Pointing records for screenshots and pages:

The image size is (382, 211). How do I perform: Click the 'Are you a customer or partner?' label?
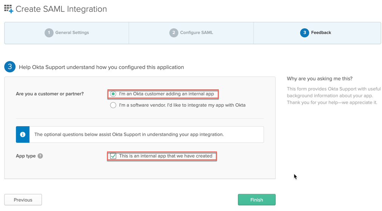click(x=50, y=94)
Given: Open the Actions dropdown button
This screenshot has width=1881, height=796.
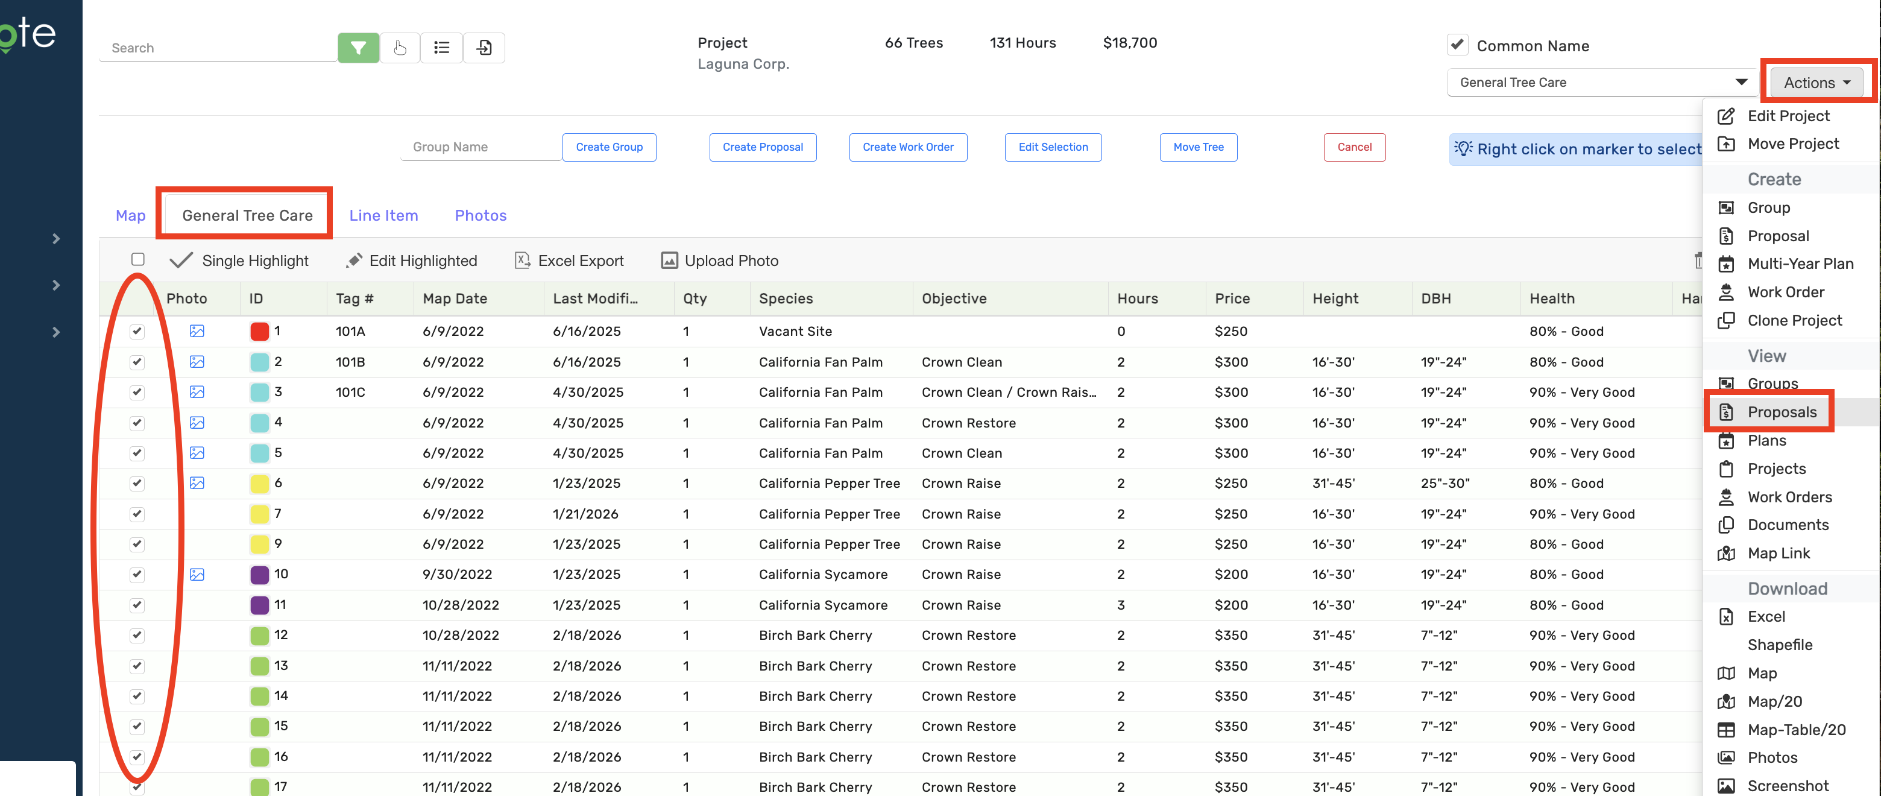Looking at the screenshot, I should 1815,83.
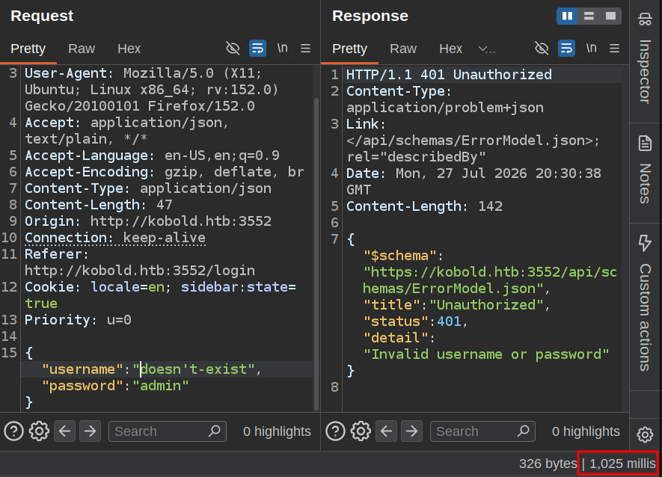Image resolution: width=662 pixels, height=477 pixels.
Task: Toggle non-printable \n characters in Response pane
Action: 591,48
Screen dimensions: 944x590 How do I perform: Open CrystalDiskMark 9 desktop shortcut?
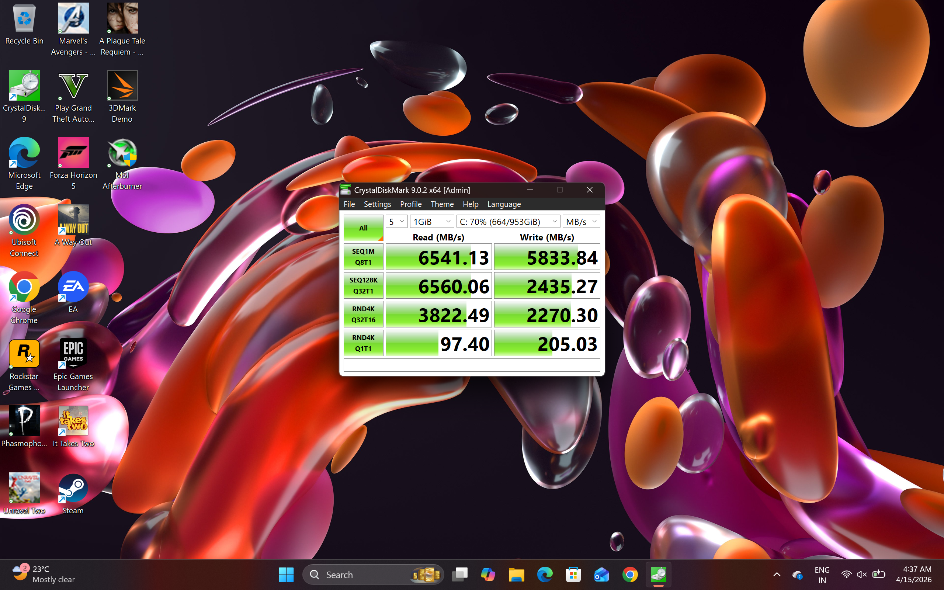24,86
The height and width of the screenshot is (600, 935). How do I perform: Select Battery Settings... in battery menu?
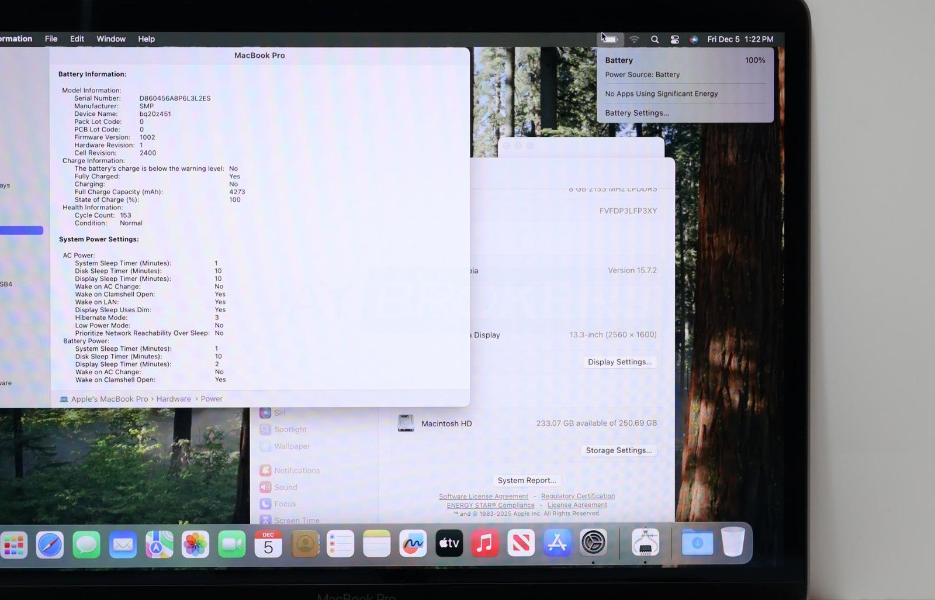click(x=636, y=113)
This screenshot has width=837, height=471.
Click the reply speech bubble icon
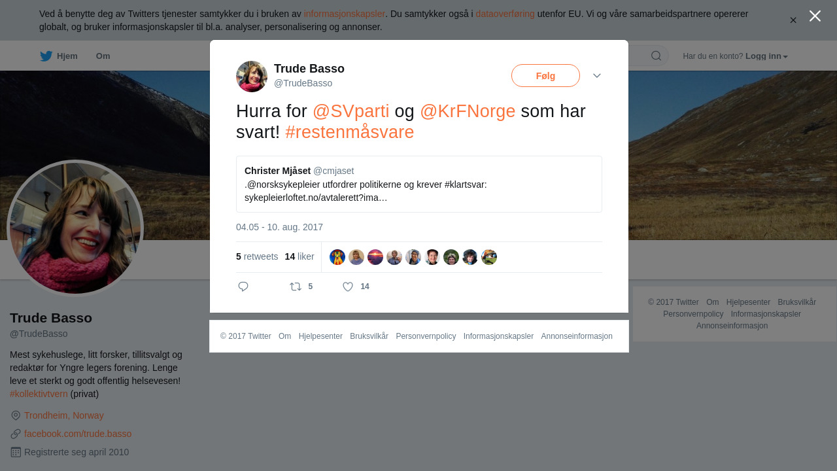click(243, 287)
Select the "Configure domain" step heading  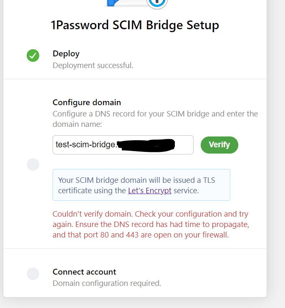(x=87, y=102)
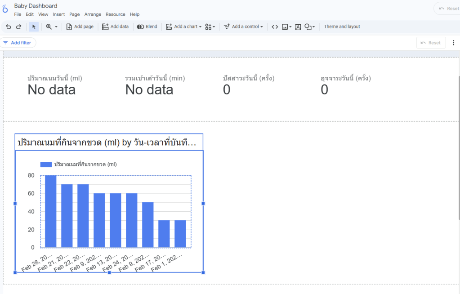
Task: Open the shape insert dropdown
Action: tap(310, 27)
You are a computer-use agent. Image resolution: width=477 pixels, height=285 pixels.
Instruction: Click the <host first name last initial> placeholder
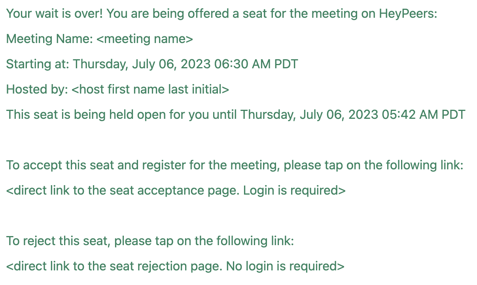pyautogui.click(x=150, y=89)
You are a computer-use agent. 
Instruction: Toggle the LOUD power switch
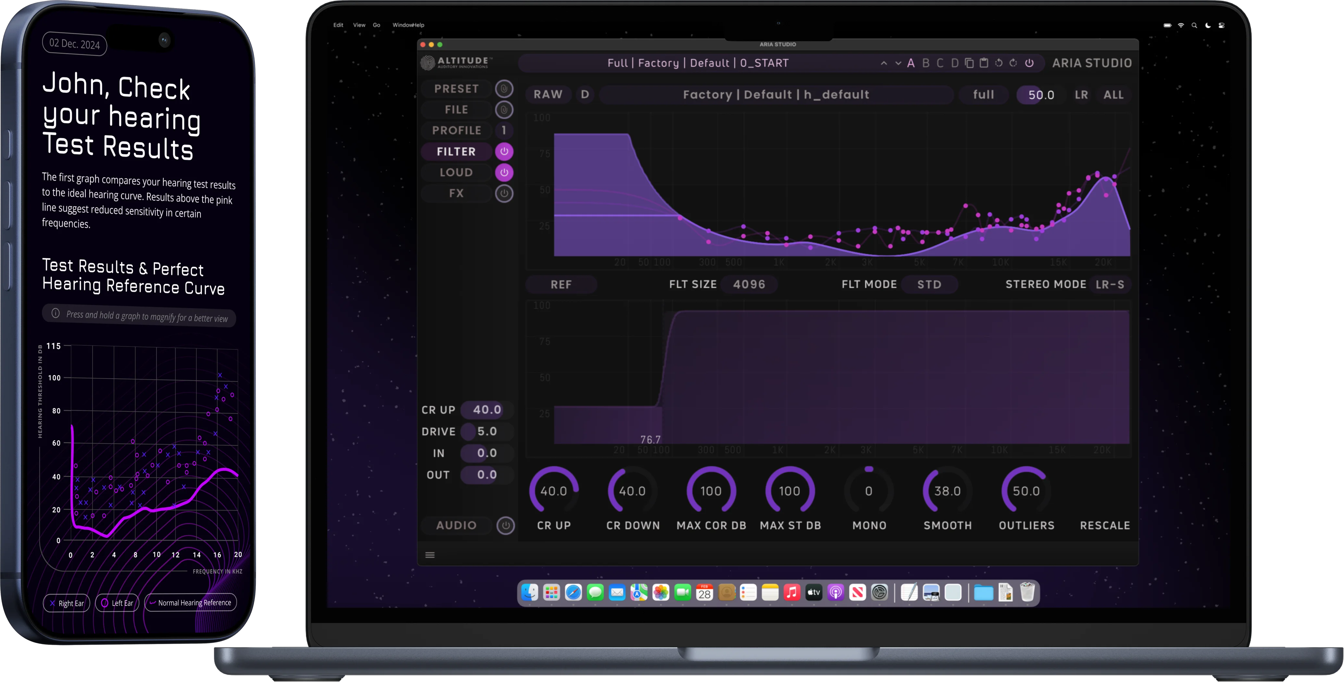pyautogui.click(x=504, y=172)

GIVEN EXERCISE.
Format the lines starting at the beginning of the records and ending at the line containing "click(x=50, y=94)" as a numbered list, skipping blank lines. Leave the pictures out of your answer.

RESULT.
1. The image size is (382, 211). How do I perform: Click the 'Are you a customer or partner?' label?
2. click(x=50, y=94)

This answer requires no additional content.